It was a bit of a hard core spectacle for someone like me who has no interest nor experience in the genre(s). I'm still wondering how i'll manage to convey the happiness and sense of beauty that the film gave me. There's something respectable about a porn movie that you watch inside a renowned art gallery. You might be shocked but you're never ashamed. Bruce Labruce's other queer cinema horror film Otto; or Up With Dead People debuted at the 2008 Sundance Film Festival, the artist has contributed to magazines such as Vice, Index, and BlackBook,
I doubt LaBruce bothers much about making you and me and other art lovers comfortable.
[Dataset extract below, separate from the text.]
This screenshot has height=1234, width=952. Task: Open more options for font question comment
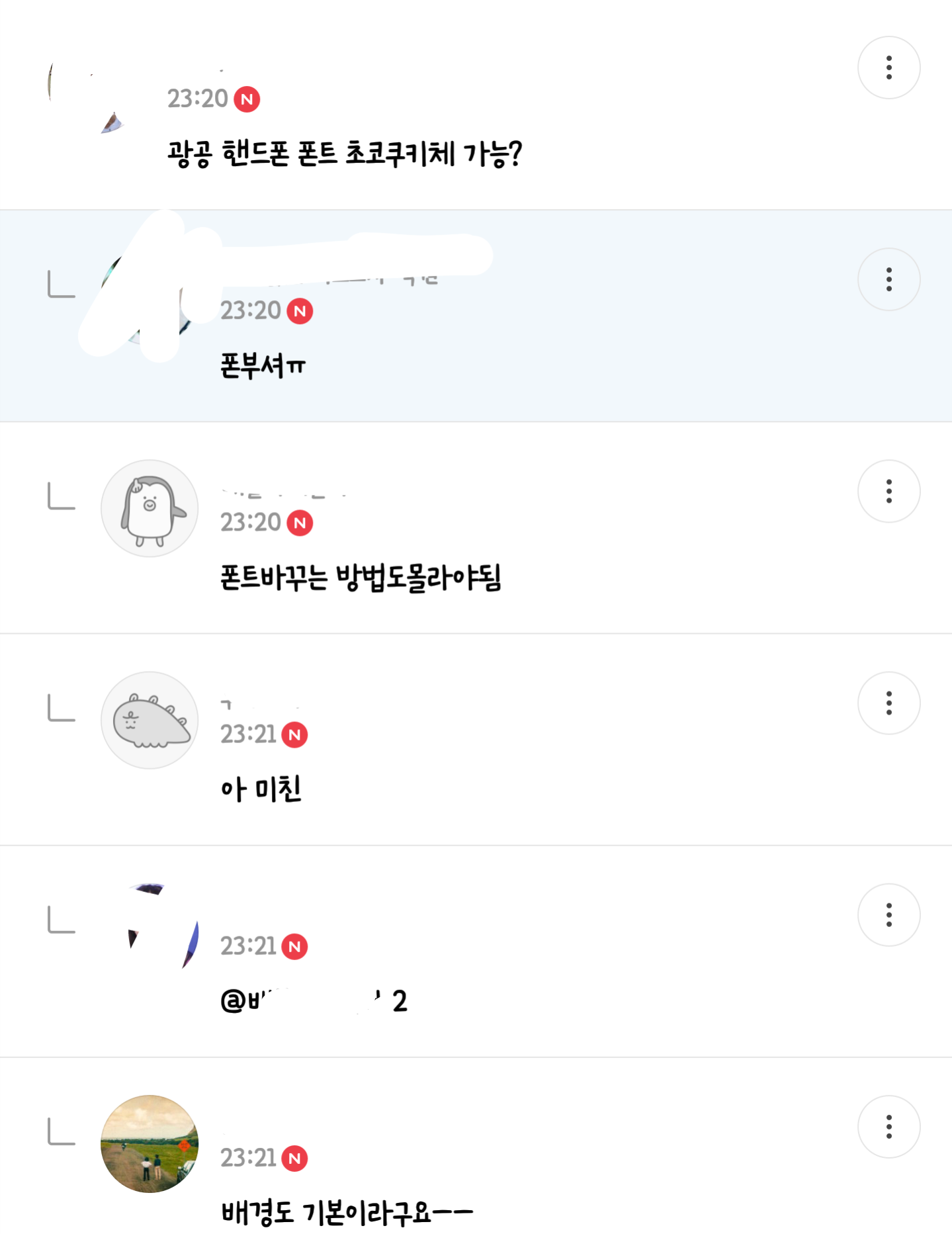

Just like Murakami delights in selling his art in both prestigious art galleries and shops merchandising fugly brown monogram bags, LaBruce doesn't seem too eager to drawing a line between art and porn. He told Salon: "All of my work has been about that line. You can situate yourself on either side of the line without really altering the work itself. I could take a picture for Honcho magazine, but can take the same image and put it in a frame in an art gallery, and it becomes art. For me that speaks to the arbitrary nature of those labels." A soft-core version of L.A. Zombie will tour film festivals this year. You can expect to find the hard-core DVD gracing the shelves of your favourite sex shop in the spring.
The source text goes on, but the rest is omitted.